We must have been alone on that beach twenty times, perhaps forty. And we walked each time past the house where my father spent every summer of his life, happily, until he thought he would rather be elsewhere, and was old enough to drive himself away from Crescent Beach. And never did my father tell me that we were together near a sacred family place, or point to the house—its architecture and dimensions less imposing than the McCook Place—that had given his father such pleasure and pride. Of my father’s serial repudiations I find this the most perverse and sad.

3

M
Y
father’s cousin Ruth Atkins was thirteen when he was born, and she stood for a time as his older sister. Her father—Louis Samuels—had died when she was four, and The Doctor, fond of his niece, treated her like a daughter. She spent every Saturday night at the Wolff house, and on Sunday mornings he would read the funnies aloud with verve, losing himself in their complications, doing all the voices. “He smelled of cigars, but clean.”

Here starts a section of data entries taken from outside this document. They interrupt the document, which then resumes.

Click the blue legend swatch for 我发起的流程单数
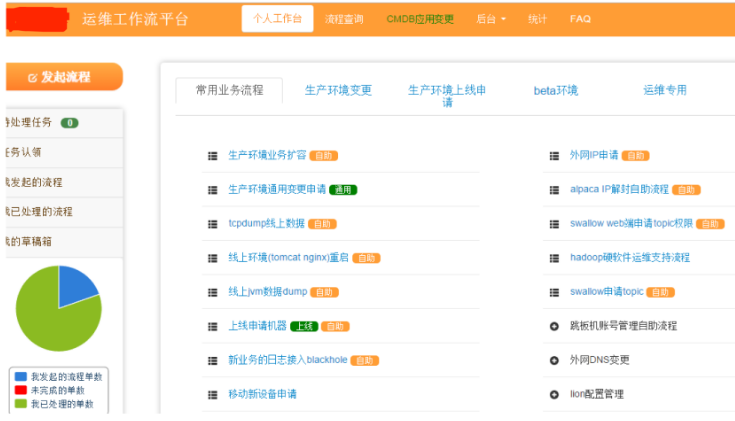The image size is (735, 421). 20,377
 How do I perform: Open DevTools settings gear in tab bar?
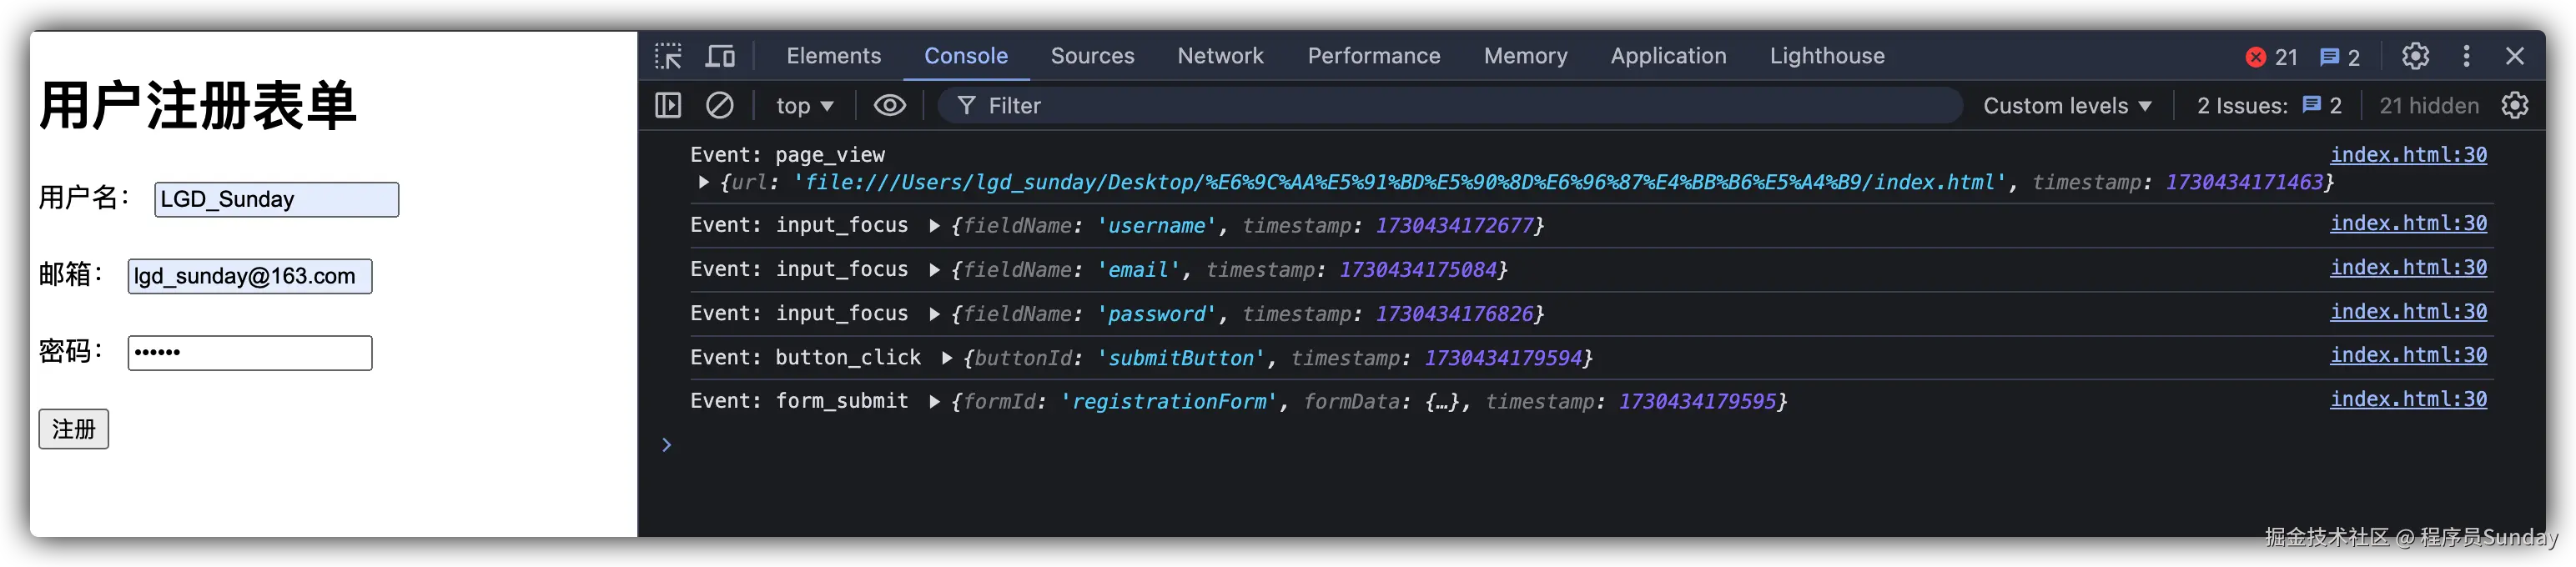[x=2415, y=56]

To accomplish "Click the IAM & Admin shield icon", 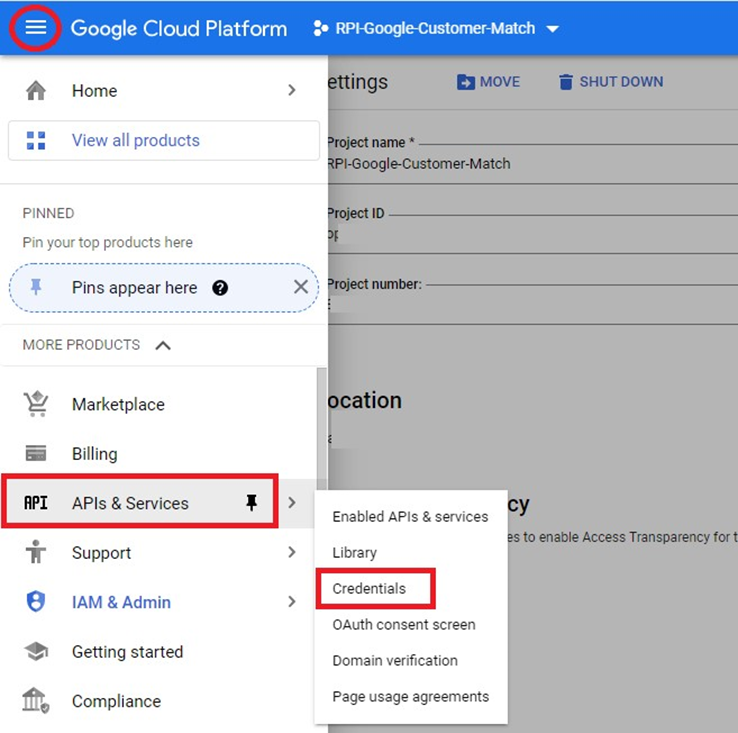I will [x=36, y=602].
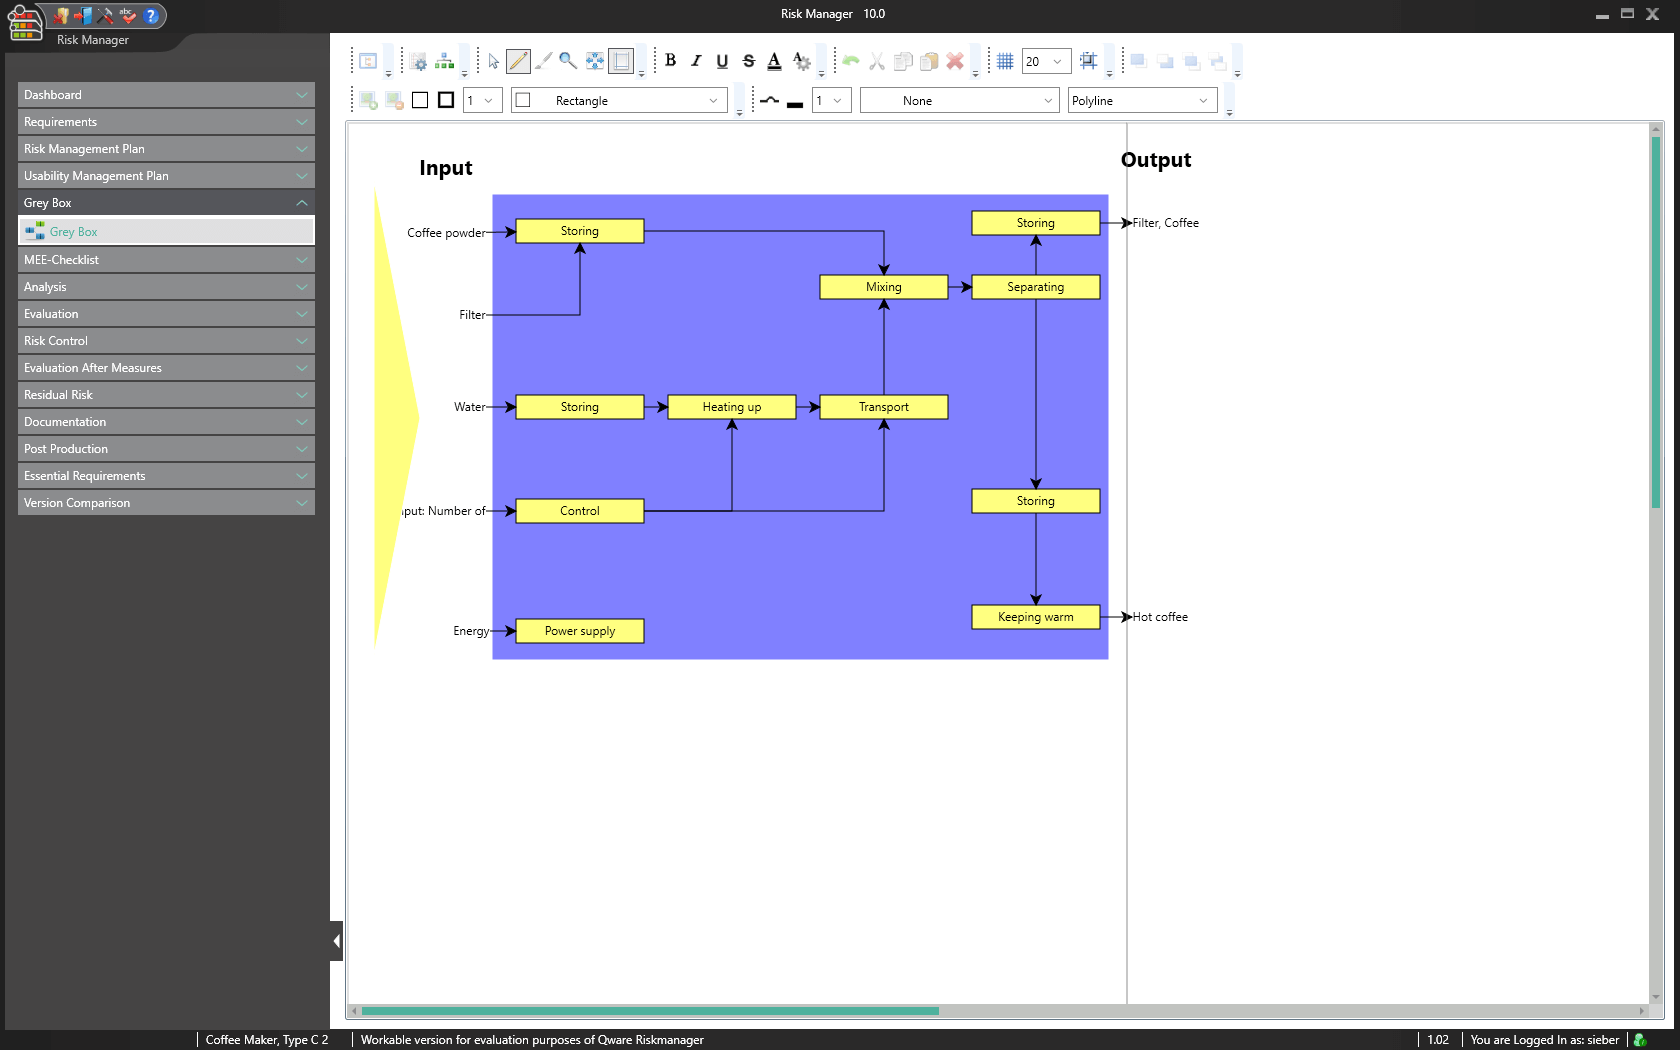Expand the Risk Control section

(166, 341)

She recollects especially the big house on Collins Street to which The Doctor and Harriet moved after my father was born. (Cousin Ruth’s brother, Arthur Samuels, a New York editor and wit, had been named for The Doctor, and my father was called Arthur Samuels Wolff to return the compliment; he upclassed this to Arthur Saunders Wolff.) Ruth’s favorite room was the library, dark and formidable, dominated by The Doctor’s huge desk. There was also a music room, a drawing room paneled in oak, and a kitchen in the care of a Norwegian cook. There was a maid, and a chauffeur in charge of several Pierce-Arrows and a couple of Rolls-Royces as the years passed. When The Doctor drove himself he drove at a constant speed, whatever he encountered; people were meant to move aside for him.

As Ruth grew older she ceased spending every Saturday night in The Doctor’s house, but she would stop off most afternoons
after school to find him reading the
New York Journal
. If she had missed a couple of days between visits my grandfather would pout: “I didn’t know you were still alive.”

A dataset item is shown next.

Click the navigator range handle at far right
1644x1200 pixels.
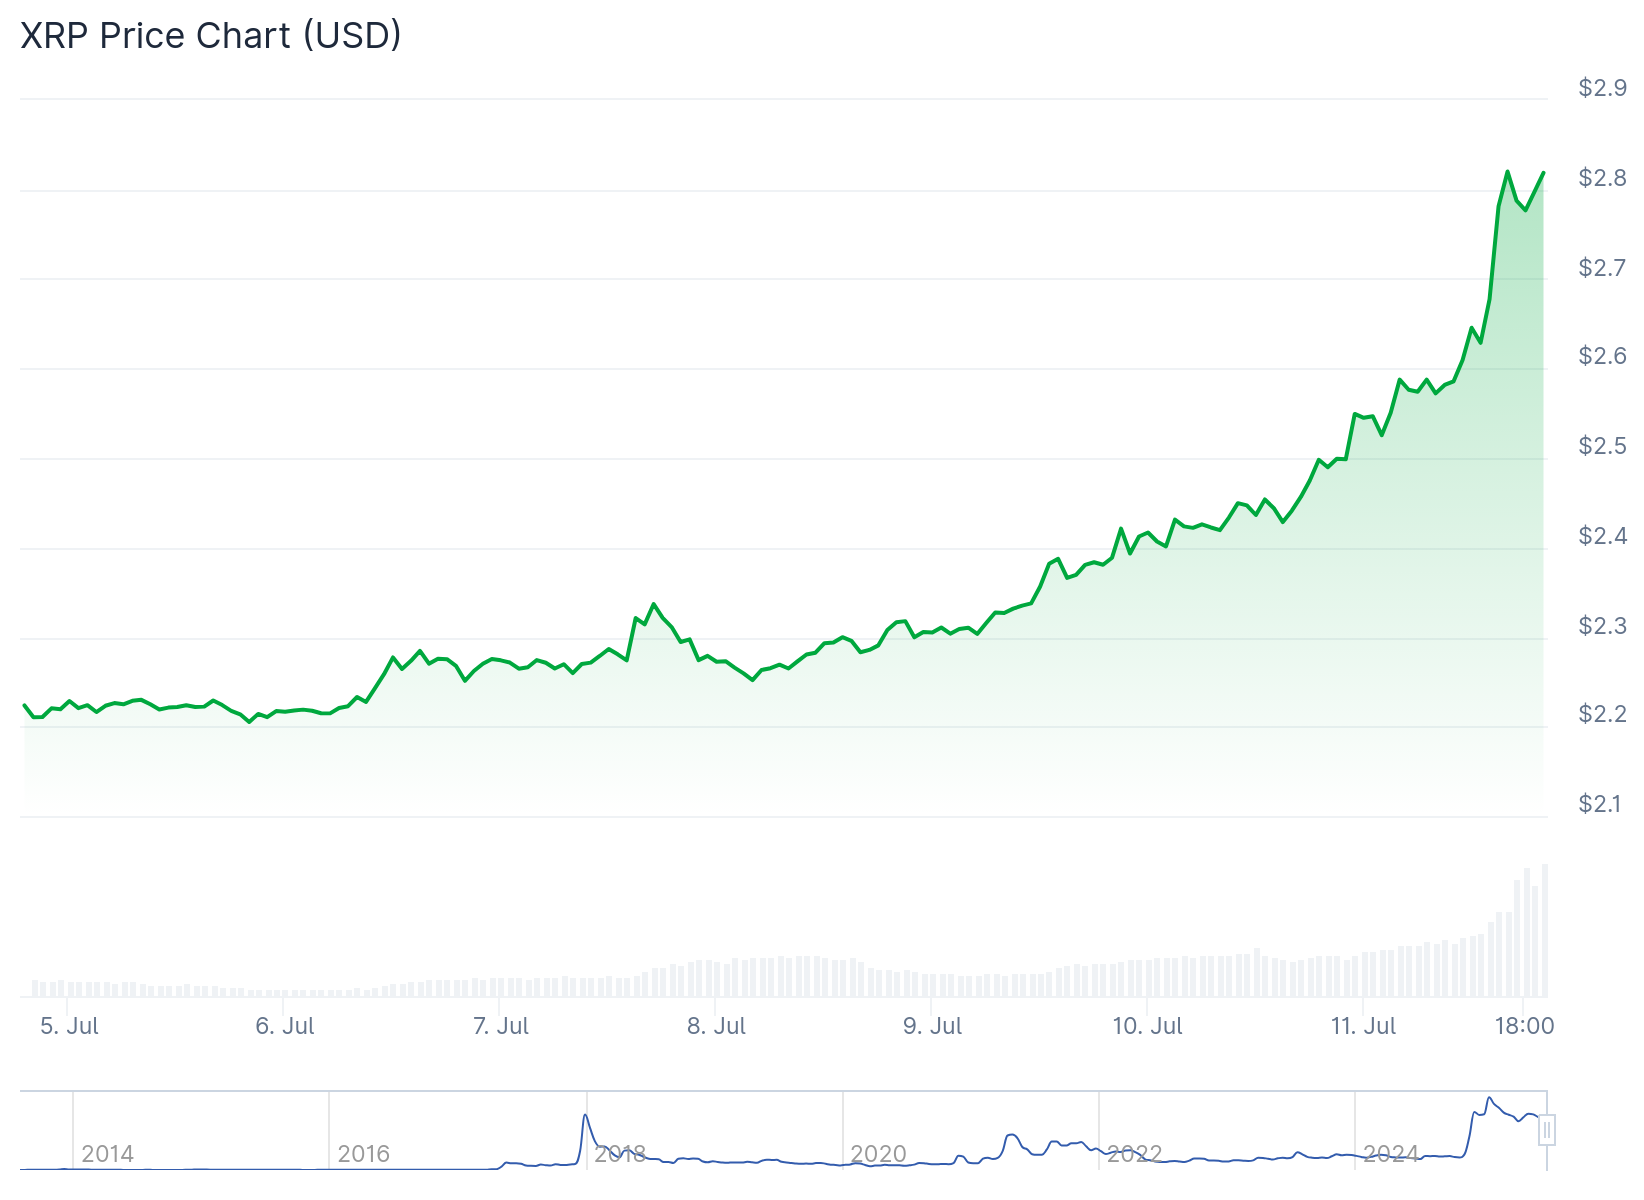1547,1131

Probably better than anyone, she understood my father’s childhood: “Duke was beyond imagination spoiled. I remember going to his room, filled with every single thing made for a child, and the room looked like a hurricane had come through it; you couldn’t walk across it without breaking a toy because there was no room on the floor for them all. It was grotesque, and cruel.”

And then Ruth, shaking her head, recollecting her love for my father and the anger that caused her to tear to shreds every photograph she owned that included him—grinning in a sailor’s suit, rolling a hoop, catching a baseball, Beau Brummel in a white three-piece suit among fraternity chums—looked down, and dropped her voice: “He never had a chance.”

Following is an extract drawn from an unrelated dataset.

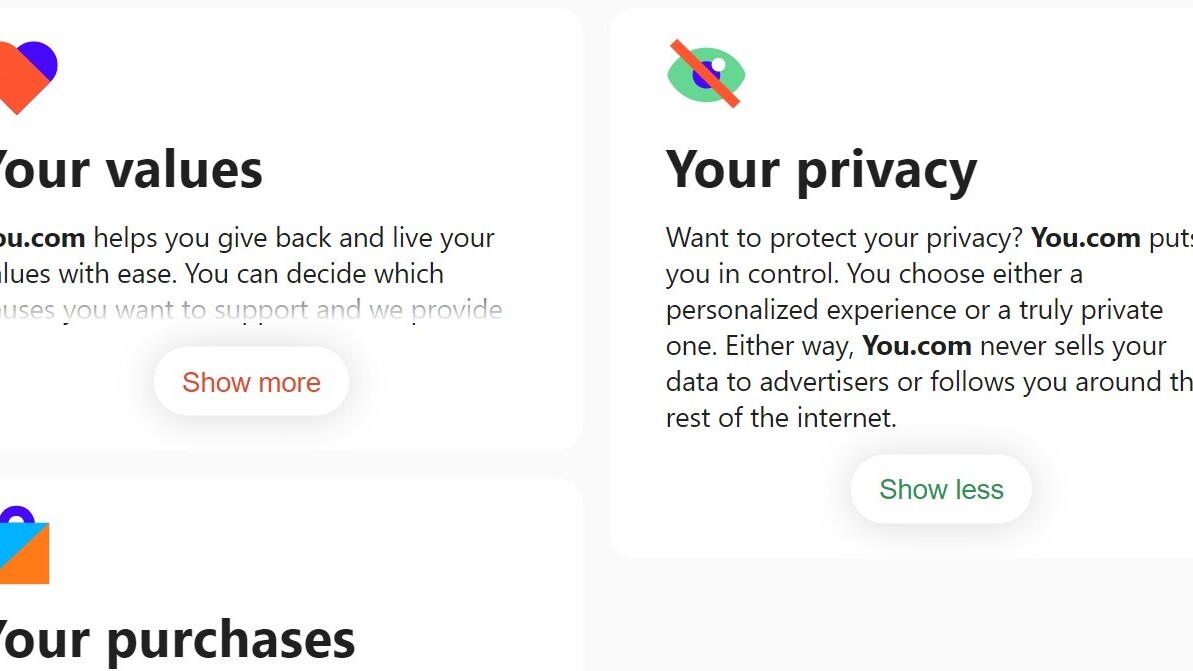Click the "Your privacy" heading
Image resolution: width=1193 pixels, height=671 pixels.
click(x=821, y=169)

Why not? To be born the third Arthur Wolff didn’t seem to be bad luck. His parents were comfortable and respected. My father’s health was studied and maintained, he was petted and adored. The little boy was even allowed to attend his father in his laboratory and workshop, providing he held his tongue. Yet almost from the beginning there was trouble. Bill Haas, six months younger than my father, remembers him as a “toy-breaker.” The Haas and Wolff families celebrated Christmas, presumably as a secular occasion, to exchange gifts: “If I got to Collins Street on Christmas afternoon or early the next day, there’d be something left to play with. A couple of days later, all broken.”

Perhaps my father was an unexpected boon to a busy professional man past middle age. Certainly The Doctor begrudged his son time, and instead of time preferred to give him things, forgetting the attention and education lavished on him by his own father. For whatever reason, an old and sad story began to unwind, of love’s shortcut through stuff. My father spent time, the truly precious gift, on me; but even so he thought of possessions as the fundamental, material manifestations of love. If I mentioned that I would like to collect tin soldiers I would the next day have a hundred tin soldiers. If coins or stamps were my interest of the moment I would get albums, the things already fixed in
place. Thus was the nature of desire blindly perverted. To be thrust upon as my father was thrust upon, as he thrust things upon me, was crucially unsettling.